Avec ce roman, Ellroy crée et délimite un univers qu’il va parcourir en long, en large et en travers pendant plusieurs années… Il évacue également des souvenirs, s’en débarrasse en leur offrant un épilogue imaginaire.

C’est une œuvre forte car peu de choses sont passées sous silence, peu de descriptions, peu de pensées, peu d’états d’âmes. Comme à son habitude, Ellroy va très loin, et nous emmène toujours plus loin, au bord de la nausée…

Deux ans plus tard paraît Le grand nulle part (The big nowhere). Une des œuvres particulièrement recommandables du romancier. Particulièrement recommandable à mes yeux. Peut-être parce que l’étalage, l’évocation d’une de ses lubies, dans le roman précédent, lui permettent cette fois d’écrire sans cette histoire en tête. Parce qu’il en est débarrassé, au niveau de l’écriture au moins. Et qu’il peut construire une intrigue, écrire, se pencher sur son style, sans arrière pensée.Le grand nulle part (The big nowhere, 1989)

On y voit l’apparition d’une de ses grandes figures narratives, le trio. Une trinité de personnages qui va parcourir l’histoire.
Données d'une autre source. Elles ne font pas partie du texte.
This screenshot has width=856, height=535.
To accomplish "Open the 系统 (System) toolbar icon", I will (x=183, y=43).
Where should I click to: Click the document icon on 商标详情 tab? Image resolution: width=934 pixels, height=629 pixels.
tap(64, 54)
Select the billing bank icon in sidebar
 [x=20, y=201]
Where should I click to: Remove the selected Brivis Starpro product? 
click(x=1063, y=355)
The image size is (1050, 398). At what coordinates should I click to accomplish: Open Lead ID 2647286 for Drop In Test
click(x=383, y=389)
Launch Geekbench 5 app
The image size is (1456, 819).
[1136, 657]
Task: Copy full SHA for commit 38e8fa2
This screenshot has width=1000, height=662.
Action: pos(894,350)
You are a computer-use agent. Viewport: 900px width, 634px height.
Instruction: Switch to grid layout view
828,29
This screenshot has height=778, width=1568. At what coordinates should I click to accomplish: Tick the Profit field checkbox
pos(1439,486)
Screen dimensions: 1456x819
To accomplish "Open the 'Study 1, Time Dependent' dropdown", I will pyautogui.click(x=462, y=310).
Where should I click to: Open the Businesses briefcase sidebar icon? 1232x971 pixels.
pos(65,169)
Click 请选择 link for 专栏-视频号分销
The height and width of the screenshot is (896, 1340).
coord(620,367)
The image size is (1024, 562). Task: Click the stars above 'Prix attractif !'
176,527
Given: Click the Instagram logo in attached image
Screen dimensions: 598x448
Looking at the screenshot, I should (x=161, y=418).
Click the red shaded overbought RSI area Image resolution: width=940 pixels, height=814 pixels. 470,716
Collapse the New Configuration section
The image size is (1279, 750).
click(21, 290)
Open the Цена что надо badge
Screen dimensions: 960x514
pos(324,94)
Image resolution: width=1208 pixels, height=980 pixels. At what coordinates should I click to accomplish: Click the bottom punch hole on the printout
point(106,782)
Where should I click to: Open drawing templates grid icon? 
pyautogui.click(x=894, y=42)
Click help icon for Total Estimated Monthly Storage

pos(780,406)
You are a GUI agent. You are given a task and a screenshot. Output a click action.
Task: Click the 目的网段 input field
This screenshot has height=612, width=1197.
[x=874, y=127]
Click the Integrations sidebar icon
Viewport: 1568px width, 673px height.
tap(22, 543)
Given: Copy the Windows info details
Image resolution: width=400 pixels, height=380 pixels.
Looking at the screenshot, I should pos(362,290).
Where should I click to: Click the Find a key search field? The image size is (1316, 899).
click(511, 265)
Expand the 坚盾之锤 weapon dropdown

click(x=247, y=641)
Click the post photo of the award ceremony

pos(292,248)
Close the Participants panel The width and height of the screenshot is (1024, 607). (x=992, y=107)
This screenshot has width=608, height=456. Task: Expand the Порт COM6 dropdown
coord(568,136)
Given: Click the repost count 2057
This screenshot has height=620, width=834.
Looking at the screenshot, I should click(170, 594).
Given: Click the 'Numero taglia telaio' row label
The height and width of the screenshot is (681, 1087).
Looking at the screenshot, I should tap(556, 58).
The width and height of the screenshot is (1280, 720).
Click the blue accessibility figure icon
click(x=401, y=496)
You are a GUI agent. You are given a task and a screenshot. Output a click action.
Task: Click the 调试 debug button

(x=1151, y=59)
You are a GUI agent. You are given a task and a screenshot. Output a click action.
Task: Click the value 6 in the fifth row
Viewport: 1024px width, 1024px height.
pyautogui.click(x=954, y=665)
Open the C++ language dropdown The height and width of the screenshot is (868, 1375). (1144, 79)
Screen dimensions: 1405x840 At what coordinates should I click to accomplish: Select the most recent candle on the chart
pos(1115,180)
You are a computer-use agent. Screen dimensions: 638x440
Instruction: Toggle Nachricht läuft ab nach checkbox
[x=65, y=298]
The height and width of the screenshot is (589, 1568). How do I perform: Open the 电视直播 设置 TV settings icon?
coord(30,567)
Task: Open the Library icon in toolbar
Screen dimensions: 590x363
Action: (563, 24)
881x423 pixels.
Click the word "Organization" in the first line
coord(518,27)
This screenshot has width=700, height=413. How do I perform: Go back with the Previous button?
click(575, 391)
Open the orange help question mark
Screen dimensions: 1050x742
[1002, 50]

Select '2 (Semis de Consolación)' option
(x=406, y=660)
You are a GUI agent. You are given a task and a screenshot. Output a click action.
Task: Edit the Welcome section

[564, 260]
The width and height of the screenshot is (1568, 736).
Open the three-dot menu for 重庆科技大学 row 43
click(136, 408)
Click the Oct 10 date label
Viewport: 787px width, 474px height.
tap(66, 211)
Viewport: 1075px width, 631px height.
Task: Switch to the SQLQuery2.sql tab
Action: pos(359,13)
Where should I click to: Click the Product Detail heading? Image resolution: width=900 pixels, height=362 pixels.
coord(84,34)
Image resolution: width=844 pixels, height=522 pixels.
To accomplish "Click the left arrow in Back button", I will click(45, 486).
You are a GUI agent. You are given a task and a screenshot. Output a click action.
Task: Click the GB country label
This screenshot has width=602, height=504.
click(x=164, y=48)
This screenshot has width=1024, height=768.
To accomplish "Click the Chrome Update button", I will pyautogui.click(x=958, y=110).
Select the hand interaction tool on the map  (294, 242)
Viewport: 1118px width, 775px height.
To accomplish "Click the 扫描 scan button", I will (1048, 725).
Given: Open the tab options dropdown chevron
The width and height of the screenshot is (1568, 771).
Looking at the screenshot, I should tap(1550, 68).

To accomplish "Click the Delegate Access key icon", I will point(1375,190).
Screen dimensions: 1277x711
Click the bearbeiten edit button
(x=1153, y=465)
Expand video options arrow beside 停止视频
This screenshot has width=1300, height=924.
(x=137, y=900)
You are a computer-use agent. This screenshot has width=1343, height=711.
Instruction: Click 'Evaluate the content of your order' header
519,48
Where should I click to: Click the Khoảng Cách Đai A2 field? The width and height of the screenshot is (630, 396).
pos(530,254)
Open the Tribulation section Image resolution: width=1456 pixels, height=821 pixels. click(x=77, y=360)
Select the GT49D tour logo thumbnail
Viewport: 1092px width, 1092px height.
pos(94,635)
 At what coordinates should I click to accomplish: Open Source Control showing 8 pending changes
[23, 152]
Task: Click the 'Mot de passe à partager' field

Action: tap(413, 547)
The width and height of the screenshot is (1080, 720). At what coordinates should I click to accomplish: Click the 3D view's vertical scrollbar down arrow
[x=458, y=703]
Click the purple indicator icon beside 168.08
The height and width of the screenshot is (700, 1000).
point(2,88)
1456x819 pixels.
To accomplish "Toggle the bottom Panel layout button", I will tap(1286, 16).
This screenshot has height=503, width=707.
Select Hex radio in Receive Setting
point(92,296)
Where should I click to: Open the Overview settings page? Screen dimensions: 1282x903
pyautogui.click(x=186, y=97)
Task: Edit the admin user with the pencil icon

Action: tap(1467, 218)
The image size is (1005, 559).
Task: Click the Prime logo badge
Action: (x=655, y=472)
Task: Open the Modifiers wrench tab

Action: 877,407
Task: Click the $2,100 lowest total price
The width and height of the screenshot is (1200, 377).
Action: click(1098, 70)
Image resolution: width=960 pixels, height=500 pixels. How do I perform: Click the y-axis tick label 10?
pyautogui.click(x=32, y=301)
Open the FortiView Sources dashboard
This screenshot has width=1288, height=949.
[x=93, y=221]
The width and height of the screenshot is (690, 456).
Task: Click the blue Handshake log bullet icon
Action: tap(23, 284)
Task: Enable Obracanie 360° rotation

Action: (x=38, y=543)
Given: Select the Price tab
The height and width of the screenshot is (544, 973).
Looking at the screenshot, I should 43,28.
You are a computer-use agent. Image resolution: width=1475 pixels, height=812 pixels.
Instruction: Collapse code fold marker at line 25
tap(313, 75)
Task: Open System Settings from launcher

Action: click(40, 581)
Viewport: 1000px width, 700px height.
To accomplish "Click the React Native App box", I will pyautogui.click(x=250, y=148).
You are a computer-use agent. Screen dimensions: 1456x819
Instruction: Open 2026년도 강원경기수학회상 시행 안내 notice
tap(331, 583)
L’ambitieux Mal Considine de la criminelle, Danny Upshaw obsédé par une série de meurtres et Buzz Meeks, voulant se servir d’un statut de flic retrouvé pour continuer ses trafics… Un trio torturé, qui se lance sur une affaire pour des raisons bien différentes, auquel s’ajoutent deux personnages croisés auparavant, Dudley Smith et le procureur adjoint Ellis Loew. Deux enquêtes se mêlent, une chasse aux rouges et la traque d’un assassin, et deux femmes chamboulent la donne…

C’est un roman qui marque une étape dans la carrière de l’écrivain, une structure se met en place et un sujet, une intrigue, sont exploités à fond pour faire ressortir la pourriture d’une société. Ellroy nous offre un roman foisonnant, dont on ne peu se défaire et qui hante le lecteur (au moins celui que je suis) des années après sa lecture. Les hommes vont se révéler dans l’épreuve bien différents de ce qu’ils croient, leurs motivations vont évoluer ou adopter leur véritable visage au cours des épreuves que chacun va traverser.

C’est un roman immense, l’un des plus marquants dans l’œuvre du romancier, l’un de ceux, vous l’aurez compris, que j’ai préférés. Ellroy réussit, de mon point de vue, si bien son tour de maître que dans les romans suivants, cette structure sera sa marque de fabrique. Il a trouvé avec ce livre une dimension nouvelle pour son œuvre et va l’explorer de fond en comble par la suite…

L’auteur talentueux qu’il était jusque là s’est mué en auteur incontournable. Rester à ce niveau sera dur, une épreuve, une lutte dont il ne sortira pas toujours vainqueur mais qu’il recommencera à chaque bouquin. Sans se lasser, un combat sans cesse renouvelé, qui ajoute du piment à chaque nouvelle fiction.